(CNSNews.com) – President Trump on Thursday chided French President Emmanuel Macron for, in his words, giving “mixed signals” to the Iranian regime regarding the possibility of talks between Tehran and the United States.
Trump tweeted that Iran – the target of the administration’s policy of “maximum pressure” following its exit last year from the Joint Comprehensive Plan of Action (JCPOA) nuclear deal – was “in serious financial trouble” and keen to negotiate.
“They want desperately to talk to the U.S., but are given mixed signals from all of those purporting to represent us, including President Macron of France,” he said.

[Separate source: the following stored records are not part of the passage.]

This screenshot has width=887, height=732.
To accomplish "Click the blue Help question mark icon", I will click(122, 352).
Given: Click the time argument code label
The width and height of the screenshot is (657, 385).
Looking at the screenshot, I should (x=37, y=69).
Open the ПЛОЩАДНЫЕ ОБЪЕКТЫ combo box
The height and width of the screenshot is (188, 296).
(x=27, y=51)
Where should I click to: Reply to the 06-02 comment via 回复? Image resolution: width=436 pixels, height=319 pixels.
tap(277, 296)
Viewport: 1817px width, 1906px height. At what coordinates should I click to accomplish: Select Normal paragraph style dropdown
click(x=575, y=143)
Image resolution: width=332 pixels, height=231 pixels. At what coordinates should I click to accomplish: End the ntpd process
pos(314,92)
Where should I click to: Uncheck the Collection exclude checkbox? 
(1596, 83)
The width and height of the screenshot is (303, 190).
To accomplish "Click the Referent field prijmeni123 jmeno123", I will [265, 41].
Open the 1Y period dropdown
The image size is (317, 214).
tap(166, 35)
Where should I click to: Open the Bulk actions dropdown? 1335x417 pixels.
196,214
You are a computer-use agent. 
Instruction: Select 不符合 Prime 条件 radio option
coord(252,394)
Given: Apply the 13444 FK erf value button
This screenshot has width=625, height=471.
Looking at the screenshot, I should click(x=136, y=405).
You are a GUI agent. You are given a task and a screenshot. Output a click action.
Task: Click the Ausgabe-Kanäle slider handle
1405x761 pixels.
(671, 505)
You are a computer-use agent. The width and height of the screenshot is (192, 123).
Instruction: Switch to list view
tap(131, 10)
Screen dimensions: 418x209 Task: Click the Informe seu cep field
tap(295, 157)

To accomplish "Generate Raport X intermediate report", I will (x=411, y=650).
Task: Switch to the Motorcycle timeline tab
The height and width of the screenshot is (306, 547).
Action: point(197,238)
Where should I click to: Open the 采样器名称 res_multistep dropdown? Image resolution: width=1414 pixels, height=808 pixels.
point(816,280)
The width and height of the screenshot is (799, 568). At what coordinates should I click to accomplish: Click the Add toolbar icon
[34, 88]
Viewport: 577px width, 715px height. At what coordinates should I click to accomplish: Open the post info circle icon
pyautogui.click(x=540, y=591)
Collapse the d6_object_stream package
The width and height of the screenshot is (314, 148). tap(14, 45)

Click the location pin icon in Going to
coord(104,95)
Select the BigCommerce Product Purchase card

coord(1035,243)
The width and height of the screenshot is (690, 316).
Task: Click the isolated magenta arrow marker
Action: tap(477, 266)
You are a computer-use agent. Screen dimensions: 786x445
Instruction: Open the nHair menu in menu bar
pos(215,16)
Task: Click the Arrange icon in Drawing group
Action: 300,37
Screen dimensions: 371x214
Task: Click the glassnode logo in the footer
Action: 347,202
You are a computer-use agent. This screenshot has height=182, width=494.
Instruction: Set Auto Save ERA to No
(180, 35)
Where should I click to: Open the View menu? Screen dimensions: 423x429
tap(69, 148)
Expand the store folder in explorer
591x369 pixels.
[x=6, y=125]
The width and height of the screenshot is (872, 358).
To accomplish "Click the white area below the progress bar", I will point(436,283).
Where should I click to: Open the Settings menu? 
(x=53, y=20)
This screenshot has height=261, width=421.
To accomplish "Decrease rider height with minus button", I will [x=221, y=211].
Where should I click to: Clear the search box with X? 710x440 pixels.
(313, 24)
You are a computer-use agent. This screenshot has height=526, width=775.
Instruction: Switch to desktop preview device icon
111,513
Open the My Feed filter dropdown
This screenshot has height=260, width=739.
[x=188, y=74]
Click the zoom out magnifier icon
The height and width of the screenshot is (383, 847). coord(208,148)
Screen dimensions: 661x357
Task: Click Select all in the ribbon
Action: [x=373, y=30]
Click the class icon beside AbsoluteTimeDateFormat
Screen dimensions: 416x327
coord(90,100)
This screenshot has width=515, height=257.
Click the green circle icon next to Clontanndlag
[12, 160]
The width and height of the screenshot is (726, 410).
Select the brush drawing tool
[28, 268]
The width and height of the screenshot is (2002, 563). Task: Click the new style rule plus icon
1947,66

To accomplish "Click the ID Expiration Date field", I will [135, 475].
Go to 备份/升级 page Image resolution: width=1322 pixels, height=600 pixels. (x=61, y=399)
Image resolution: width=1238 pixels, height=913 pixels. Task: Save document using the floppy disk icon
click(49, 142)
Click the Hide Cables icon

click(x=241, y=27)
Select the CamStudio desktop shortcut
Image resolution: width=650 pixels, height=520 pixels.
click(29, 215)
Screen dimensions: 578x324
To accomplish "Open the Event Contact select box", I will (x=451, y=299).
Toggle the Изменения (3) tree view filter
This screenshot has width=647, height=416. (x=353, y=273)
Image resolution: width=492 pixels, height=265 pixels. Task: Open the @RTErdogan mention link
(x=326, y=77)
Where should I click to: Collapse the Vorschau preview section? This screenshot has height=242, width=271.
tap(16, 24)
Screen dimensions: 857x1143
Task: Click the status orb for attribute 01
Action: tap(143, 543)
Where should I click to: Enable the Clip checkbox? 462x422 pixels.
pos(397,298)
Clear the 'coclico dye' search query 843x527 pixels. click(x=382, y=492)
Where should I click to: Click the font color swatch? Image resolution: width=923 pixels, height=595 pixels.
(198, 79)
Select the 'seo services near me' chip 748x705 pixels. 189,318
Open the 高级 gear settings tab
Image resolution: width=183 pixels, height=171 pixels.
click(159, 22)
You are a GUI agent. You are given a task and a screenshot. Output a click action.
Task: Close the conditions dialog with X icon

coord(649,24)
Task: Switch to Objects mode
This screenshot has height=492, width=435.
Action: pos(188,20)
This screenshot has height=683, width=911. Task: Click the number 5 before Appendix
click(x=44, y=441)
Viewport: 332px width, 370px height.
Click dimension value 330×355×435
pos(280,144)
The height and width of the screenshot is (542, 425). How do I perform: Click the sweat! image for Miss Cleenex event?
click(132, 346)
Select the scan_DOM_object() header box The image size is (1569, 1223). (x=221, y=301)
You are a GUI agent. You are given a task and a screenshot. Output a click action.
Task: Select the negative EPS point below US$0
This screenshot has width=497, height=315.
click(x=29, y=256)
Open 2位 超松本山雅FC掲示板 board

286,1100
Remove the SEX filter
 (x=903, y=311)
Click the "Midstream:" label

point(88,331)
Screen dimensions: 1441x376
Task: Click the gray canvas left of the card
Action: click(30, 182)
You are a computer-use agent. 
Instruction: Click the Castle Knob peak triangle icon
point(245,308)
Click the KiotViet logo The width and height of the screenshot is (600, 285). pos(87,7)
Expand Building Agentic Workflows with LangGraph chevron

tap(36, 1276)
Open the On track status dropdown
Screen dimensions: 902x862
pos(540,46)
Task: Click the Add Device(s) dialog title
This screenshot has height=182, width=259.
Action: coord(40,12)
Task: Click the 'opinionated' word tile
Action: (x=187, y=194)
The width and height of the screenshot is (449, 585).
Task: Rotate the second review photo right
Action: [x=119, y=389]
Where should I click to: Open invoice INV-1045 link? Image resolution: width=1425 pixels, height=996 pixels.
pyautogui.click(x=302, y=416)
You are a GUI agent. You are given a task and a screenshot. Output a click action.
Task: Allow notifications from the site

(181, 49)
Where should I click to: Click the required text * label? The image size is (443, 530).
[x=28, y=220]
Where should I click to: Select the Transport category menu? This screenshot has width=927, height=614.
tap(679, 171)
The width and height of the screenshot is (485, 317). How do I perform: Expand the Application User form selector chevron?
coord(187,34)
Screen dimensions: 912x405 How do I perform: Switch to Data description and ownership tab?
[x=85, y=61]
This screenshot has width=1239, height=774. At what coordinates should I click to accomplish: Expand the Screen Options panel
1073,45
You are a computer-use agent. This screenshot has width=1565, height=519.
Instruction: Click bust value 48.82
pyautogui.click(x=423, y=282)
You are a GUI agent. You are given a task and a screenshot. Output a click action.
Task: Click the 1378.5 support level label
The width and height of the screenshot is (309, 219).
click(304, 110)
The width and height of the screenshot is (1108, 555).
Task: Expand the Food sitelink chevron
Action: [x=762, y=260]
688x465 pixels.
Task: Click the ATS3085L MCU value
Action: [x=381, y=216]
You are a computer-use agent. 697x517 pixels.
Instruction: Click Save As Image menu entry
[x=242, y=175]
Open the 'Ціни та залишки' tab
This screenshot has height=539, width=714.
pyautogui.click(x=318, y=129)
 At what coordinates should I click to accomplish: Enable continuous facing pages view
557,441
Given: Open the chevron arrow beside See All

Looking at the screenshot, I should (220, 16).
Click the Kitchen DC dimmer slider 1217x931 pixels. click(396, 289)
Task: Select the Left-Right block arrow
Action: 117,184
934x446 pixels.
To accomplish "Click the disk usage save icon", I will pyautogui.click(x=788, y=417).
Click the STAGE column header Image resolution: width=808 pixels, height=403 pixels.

“I know Emmanuel means well, as do all others, but nobody speaks for the United States but the United States itself,” the president added. “No one is authorized in any way, shape, or form, to represent us!”
Trump did not say what prompted the tweets, but early this week the news website Al Monitor posted a report citing anonymous sources as saying that during a July 30 phone conversation Macron had invited Iranian President Hassan Rouhani to attend a G7 summit Macron is soon to host.
Trump is scheduled to take part in the August 24 gathering in the Atlantic coastal resort of Biarritz, and the report said Macron had promised his Iranian counterpart that “many issues between Tehran and Washington beyond the JCPOA would be solved.”
Al Monitor added that Rouhani had declined the invitation.
Both the Iranian and French presidencies confirmed the July 30 phone conversation had taken place, but on Wednesday Reuters quoted an unnamed French diplomat as denying that Macron during that call had invited Rouhani to the G7 summit.
Macron recently embarked on a drive to try to salvage the JCPOA, which is on the ropes due to ramped-up U.S. sanctions and steps Iran has taken to water down its compliance with the 2015 agreement.
The French leader sent a senior envoy to Tehran last month, and has himself spoken to Rouhani several times by phone, most recently on Tuesday night, according to Rouhani’s office.
It said they discussed the nuclear deal, as well as tensions in the Persian Gulf. (The U.S. and Britain have agreed to provide security to commercial shipping in the crucial waterway, facing threats by the Islamic Revolutionary Guard Corps (IRGC) which recently seized a British-flagged tanker. France and Germany have declined to join the initiative.)
Rouhani’s office quoted him as telling Macron, “Unfortunately, despite Iran and France’s efforts to ease tensions in the region, we are witnessing provocative actions by the Americans.”
Last week the Trump administration imposed sanctions on Iranian foreign minister Javad Zarif, shortly after he had traveled to the U.N. in New York, on a visit where his movements were restricted by the U.S. government.
The high-profile, English-fluent diplomat is frequently interviewed by U.S. television networks and is feted in some circles as a “moderate.”
It’s a view not shared by the Trump administration. Secretary of State Mike Pompeo in a speech last year called both Zarif and Rouhani “polished front men for the ayatollah’s international con-artistry,” and when announcing the sanctions last week he called Zarif supreme leader Ayatollah Ali Khamenei’s “chief apologist.”
In a statement on Tuesday, Pompeo said the objectives of the campaign of pressure on the Iranian regime was, firstly, to “deprive it of the money it needs to support its destabilizing activities,” and secondly, to force Khamenei “to the negotiating table to conclude a comprehensive and enduring deal.”
“As we raise the cost of Iran’s expansionism and the status quo, we seek a comprehensive deal and a far more peaceful, stable relationship,” Pompeo said. “We look forward to the day we can help bring the Iranian people and their neighbors the peace and prosperity they deserve.”
Rouhani said the same day that if the U.S. is sincere about wanting to hold talks, it should first lift all sanctions against Iran.
Khamenei himself has, on several occasions, ruled out any talks with the U.S.